En visite à Tain-L’Hermitage (08.06.2021), E. Macron a été frappé à la joue du plat de la main par un des spectateurs près desquels il s’approchait. Les commentaires l’interprètent généralement comme un des signes de la perte d’autorité globale (politique, enseignement, pompier, soignants…)

Ma contribution au Monde

Si le cri poussé par l’auteur du geste (Montjoie Saint-Denis) témoigne d’une conviction, il ne s’agit pas de la gifle parentale punitive de certains contributeurs mais de l’ordre du soufflet envoyé pour provoquer le duel. Un des signes de la régression actuelle.

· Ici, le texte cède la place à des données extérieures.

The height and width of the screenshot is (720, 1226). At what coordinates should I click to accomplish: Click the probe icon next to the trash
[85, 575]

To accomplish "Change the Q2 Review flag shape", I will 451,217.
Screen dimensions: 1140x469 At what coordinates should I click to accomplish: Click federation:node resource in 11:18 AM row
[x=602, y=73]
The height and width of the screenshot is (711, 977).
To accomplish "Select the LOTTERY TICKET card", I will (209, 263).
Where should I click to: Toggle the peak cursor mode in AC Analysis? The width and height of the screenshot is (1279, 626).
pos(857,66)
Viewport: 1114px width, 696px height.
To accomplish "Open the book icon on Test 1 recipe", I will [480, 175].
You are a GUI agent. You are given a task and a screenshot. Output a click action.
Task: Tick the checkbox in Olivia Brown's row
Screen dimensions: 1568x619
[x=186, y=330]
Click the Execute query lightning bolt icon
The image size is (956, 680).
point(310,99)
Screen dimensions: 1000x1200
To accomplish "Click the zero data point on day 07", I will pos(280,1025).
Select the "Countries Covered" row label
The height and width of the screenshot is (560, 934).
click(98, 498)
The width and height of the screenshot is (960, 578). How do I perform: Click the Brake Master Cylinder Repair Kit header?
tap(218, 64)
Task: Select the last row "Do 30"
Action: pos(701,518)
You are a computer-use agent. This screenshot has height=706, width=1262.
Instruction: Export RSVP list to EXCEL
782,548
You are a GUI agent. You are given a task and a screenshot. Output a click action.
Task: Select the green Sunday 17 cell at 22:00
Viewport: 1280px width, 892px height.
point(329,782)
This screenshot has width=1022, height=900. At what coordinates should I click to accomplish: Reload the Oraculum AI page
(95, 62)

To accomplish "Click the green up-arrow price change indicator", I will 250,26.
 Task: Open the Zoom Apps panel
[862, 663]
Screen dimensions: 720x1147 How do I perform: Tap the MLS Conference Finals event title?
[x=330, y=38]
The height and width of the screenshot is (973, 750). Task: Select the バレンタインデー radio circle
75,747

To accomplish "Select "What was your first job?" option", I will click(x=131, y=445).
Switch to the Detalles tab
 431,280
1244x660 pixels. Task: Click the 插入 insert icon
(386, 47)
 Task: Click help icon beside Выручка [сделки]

Quant à la prétendue remise en cause globale de l’autorité à laquelle le geste est intégré, je dirais qu’elle est plutôt dans le droit fil de l’infantilisation (cf. les premiers discours présidentiels sur la pandémie) qui préside à la politique, en particulier le principe de la campagne électorale : un déni de la pensée et de la raison. Ce n’est pas l’autorité en tant que telle qui est contestée mais les modes d’expression de l’architecture globale qui n’a plus de sens, en tout cas plus de sens perçu. Les pompiers caillassés ne sont pas les dépositaires d’une autorité mais du pouvoir d’éteindre ce qui, précisément, est destructeur de structure. Laisser brûler, laisser s’écrouler ce qui ne tient plus que par habitude, voire laisser mourir, tel est le message des pierres réelles ou symboliques.